PEORIA — OSF HealthCare's presence continues to grow in Peoria.

With plans already underway to renovate the former Chase Bank Building Downtown and the Cub Foods building on Knoxville Avenue, the faith-based organization that operates 12 hospitals in the state will soon supply those hospitals through a giant warehouse that OSF acquired when it purchased the former corporate headquarters of L.R. Nelson in 2017.

The 42-acre site built in 1994 by L.R. Nelson was sold to German-based Bosch Tool Co. in 2008. Fiskars Brands Inc. occupied the site next before moving to Wisconsin in 2016.

OSF has big plans to use space that once housed sprinklers and tools for the 1,500 different items that hospitals use on a regular basis, said Dennis Dracup, the facility's general manager.

Only a portion of the 270,000 square foot warehouse—big enough to contain six football fields—is used at present as OSF supplies hospitals in its western region, Galesburg, Monmouth and Kewanee, before phasing in service to all 12 facilities in Illinois. "It should be between eight to 10 weeks before we're up and running for the whole system," said John Horne, OSF's chief supply chain officer.

"We spent a year looking at other distribution centers around the country so we could adopt the best practices," he said.

Matt McGraw, VP of supply chain integration, noted that OSF is in rare company when it comes to handling supplies. "We're taking it to the next level. When it comes to distributing supplies, few hospital systems are doing this — less than 20 across the country," he said.

"We're blessed to have this space. The location is fantastic — right off the interstate so suppliers can get to us," said McGraw.

By stocking supplies in the warehouse, hospitals are freed from having to maintain their own storerooms. "That frees up space for patient care," he said.

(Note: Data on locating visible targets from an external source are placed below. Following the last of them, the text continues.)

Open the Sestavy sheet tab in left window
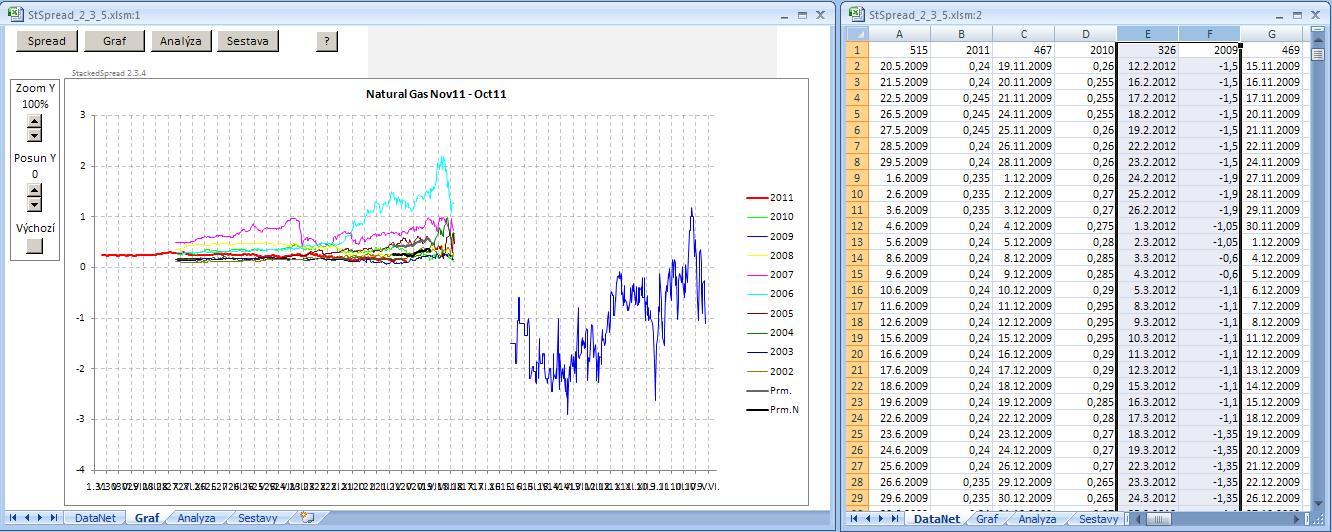1332x532 pixels. pos(258,518)
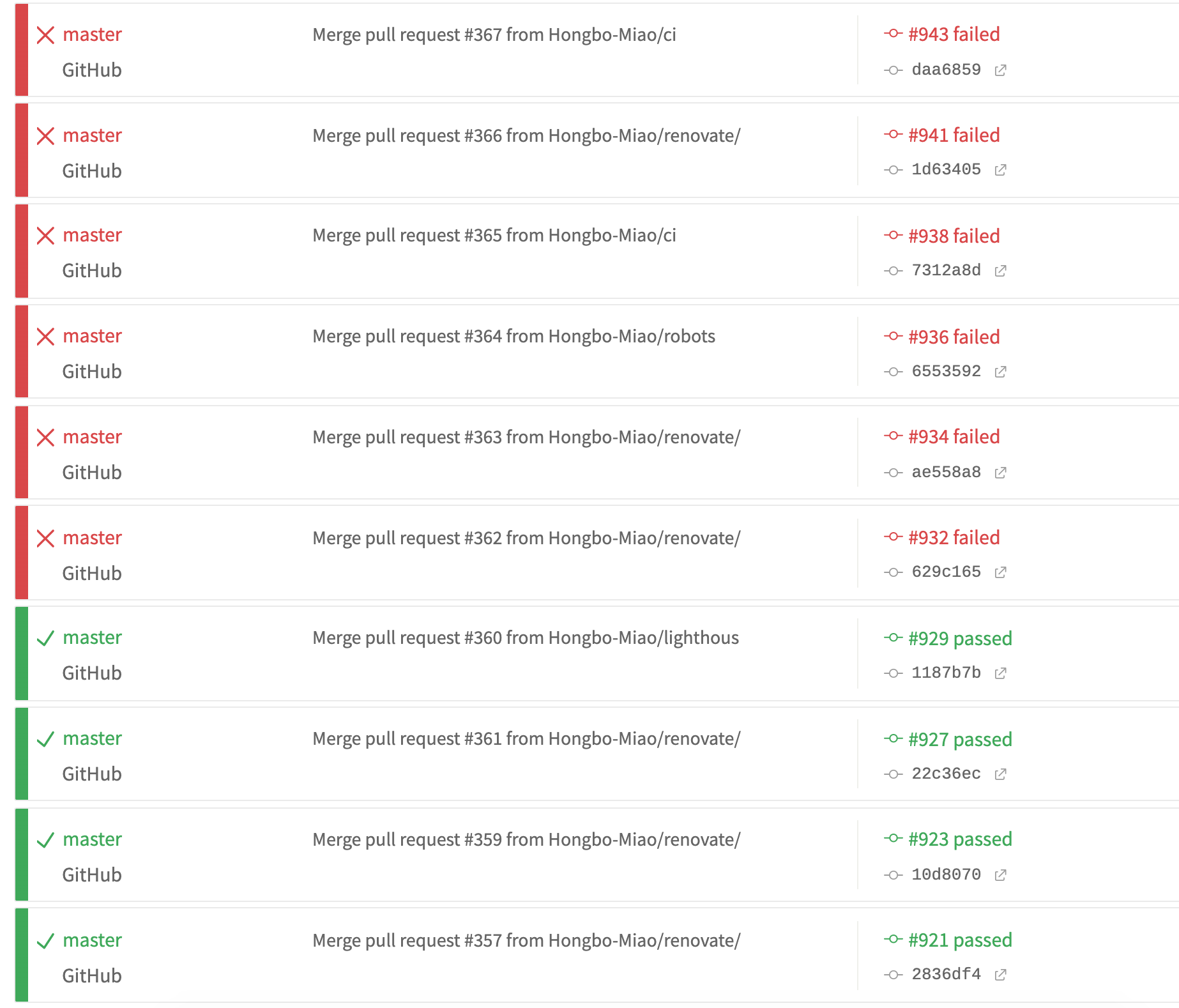Click the green checkmark icon on the #929 row
This screenshot has width=1179, height=1008.
(45, 638)
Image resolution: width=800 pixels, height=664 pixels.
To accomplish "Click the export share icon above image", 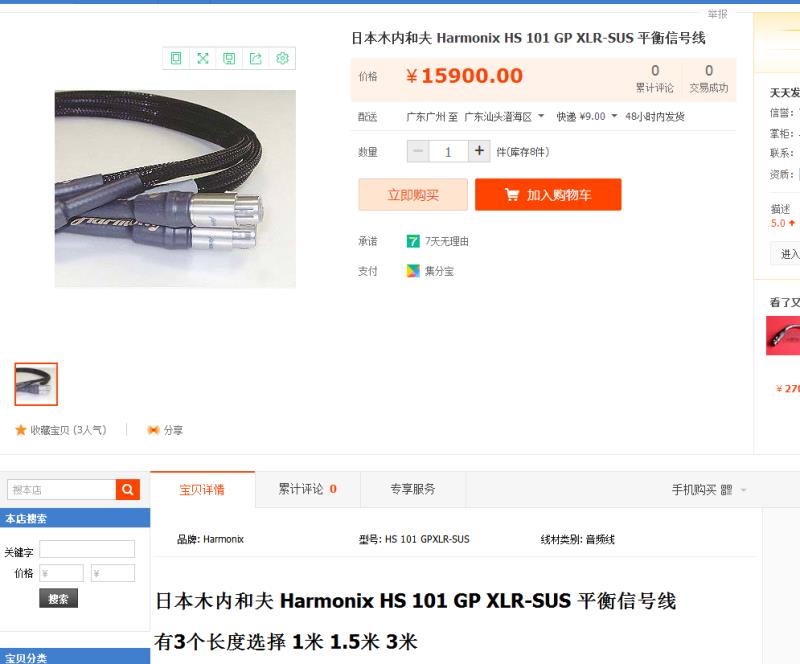I will pos(256,58).
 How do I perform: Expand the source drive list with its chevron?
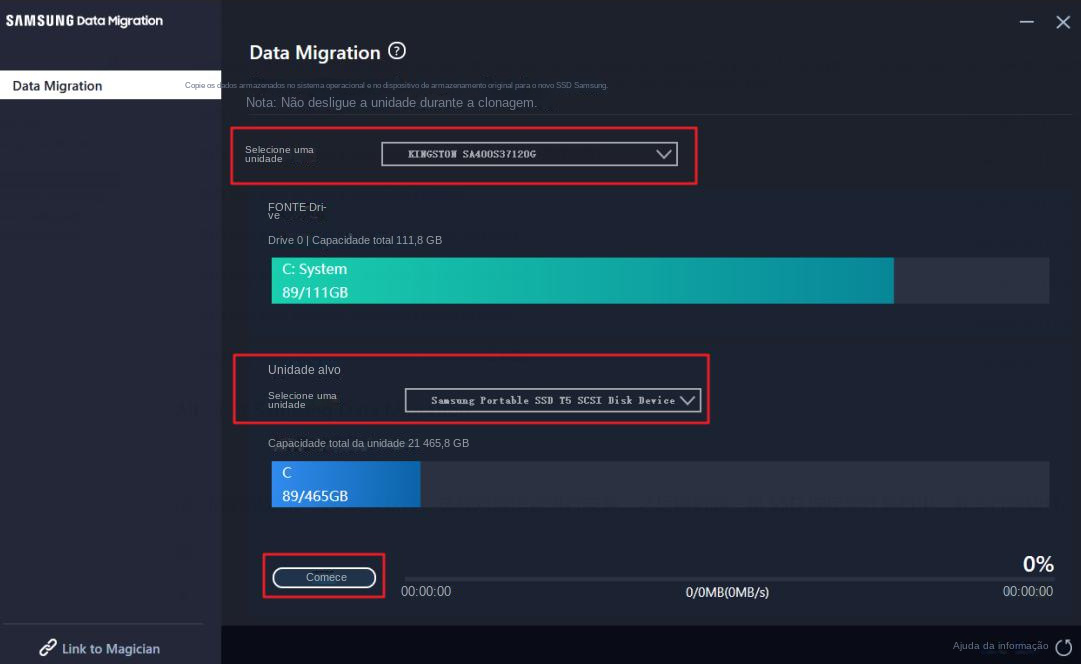click(x=664, y=154)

Horne added space is also allocated for items that need special care. Along with warehousing everyday needs like gowns, gloves and paper towels, the center also provides a cool room for supplies such as IV solutions that are temperature-sensitive, he said.

Plans also call for a secure 'building within a building' this summer when OSF will add pharmaceutical supplies to its warehouse offerings, said Horne, who cited a number of reasons for the warehousing effort.

"It not only saves money but it's more efficient. We're able to buy in bulk, taking advantage of discounts and rebates, savings that are passed on to to the hospitals to reduce costs," he said.

By operating its own supply center, OSF also looks to avoid periodic shortages that can occur, said Horne.

While some 250 people work in offices at the site, the warehouse employs about 30 people, he said. "Some people came over from the warehouse we operate in East Peoria while others were new hires," said Horne.

OSF operates four trucks to ship supplies around the state, he said.

Dracup said efforts have also been made to make sure "what we're shipping is right." "Everything is scanned based on dimensions so we can put it where it has to be," he said.

"We put the most popular items at eye-level where employees can readily access them," said Dracup, noting Mario Mirandola, the warehouse manager, "is always looking at product usage."

The warehouse, sparkling clean and kept at a uniform 71 degrees, is open from 6 a.m. to 6:30 p.m., Monday through Friday, said Dracup, adding the capability for a second shift is there if needed.

"Seventy-five percent of orders will be shipped the same day. The other 25 percent will go out the following day," he said.

Joe Lockwood has only been on the job for four weeks but embraces the computer technology used in the warehouse, brandishing a handheld scanner that indicates not just the hospital a supply is going to but the specific department.